This is a static archive of our old Q&A Site. Please post any new questions and answers at ask.wireshark.org.

Lots of retransmissions and out of order frames

I have taken a sniffer trace today of an entry point to a NetApp SAN. Within the trace, we see an extreme amount of Out of Order frames as well as TCP retransmissions.

Since there are multiple devices talking to the SAN, how should I approach this to determine why the retrans and OOO frames are occuring?

Thank you KMNRuser

retransmissions

asked 20 Oct '10, 11:21

kmnruser
26●6●6●8
accept rate: 0%

2 Answers:

First of all, if you're capturing a SAN (and a professional device like a NetApp solution, as opposed to low end SOHO boxes) chance are, that there were less retransmissions than you think, because your capture might have dropped lots of frames for performance reasons. In fact if you don't have a real monster as your sniffing device you will most certainly have a lot of drop outs. Those are frames that the capture device could not record because it couldn't write them fast enough before the next came in.
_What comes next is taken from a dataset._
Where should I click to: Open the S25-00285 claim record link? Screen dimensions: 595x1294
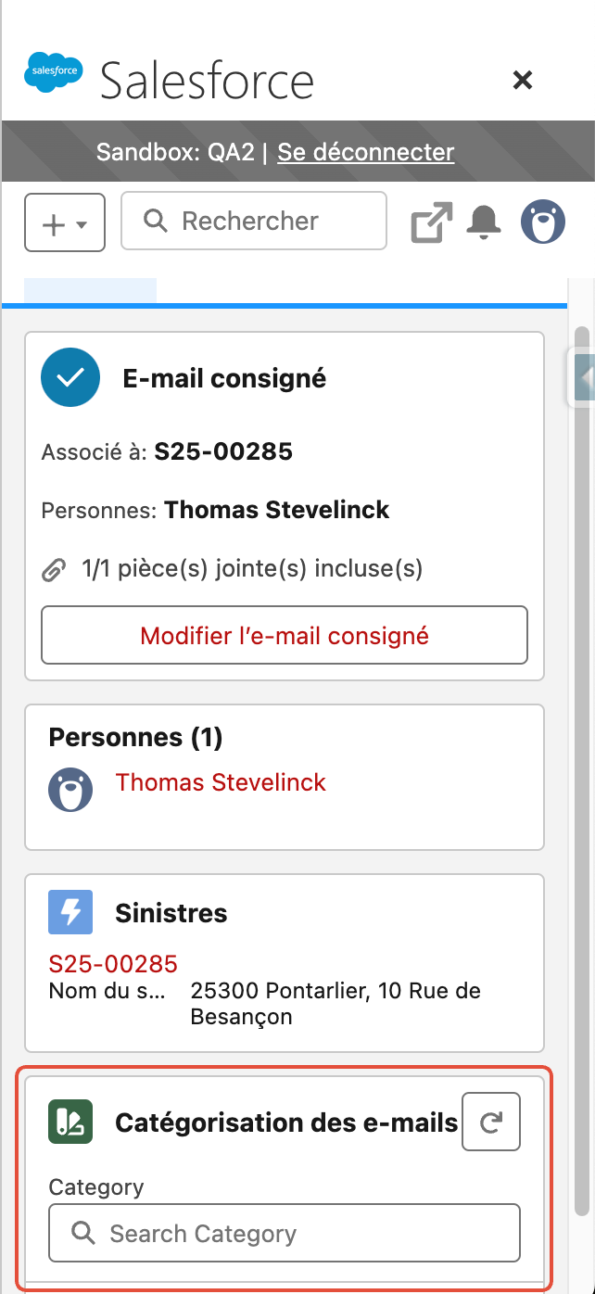[x=113, y=964]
Wireshark looks at sequence numbers to determine out-of-orders and retransmissions, so if you have lots of drops you will get lots of those messages. A good way to determine if there really was packet loss or just a dropped packet is to look at acknowledges. If you see that a packet was not seen by Wireshark but an acknowledge for it arrives within the RTT of the connection you probably experienced a dropped packet.
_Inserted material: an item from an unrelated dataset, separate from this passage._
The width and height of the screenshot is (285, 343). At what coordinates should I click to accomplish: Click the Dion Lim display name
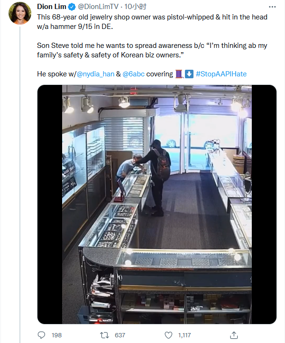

If you have real retransmissions and out-of-orders you should try to determine in which direction they occur - are the packets lost on their way to the SAN or to the client? Does it affect one communication or many? What communications have the highest count of lost packets (easy to determine: filter on tcp.analysis.lost_segment, open Statistics/Conversations, select TCP tab and check "limit to display filter", then sort by packets).

Ususally (if there are no capture drops) my money is on the typical situation where the SAN attached to a Gigabit (or 10G) Line is transmitting lots of data towards a client on a 100MBit link, resulting in massive congestion of the poor access switch that has to break the 1G/10G line down to 100MBit and gets slammed by the sheer amount of data the SAN fires at it. Meaning: packet loss towards the client, often at a ratio of 60-90%.

answered 20 Oct '10, 13:45

Jasper ♦♦
23.8k●5●51●284
accept rate: 18%

Did this just start happening? Were there any changes made to your network? Are the retransmissions happening with all of the IP addresses communicating with the SAN, or just a few. I would try to isolate where the problem is in terms of a switch or router. That is, are the devices that are serving the storage on the same switch as the SAN, or are there different switches involved?

It could be something simple, such as a NIC in the SAN not connected at the proper duplex and speed, a bad NIC in the SAN, a bad switch port, bad switch, or a switch that needs to be rebooted. Do you have a diagram of your network so you can start looking for components that are common to the devices that are experiencing the retransmissions?

answered 20 Oct '10, 13:54

robert obrinsky
31●1●1●3
accept rate: 0%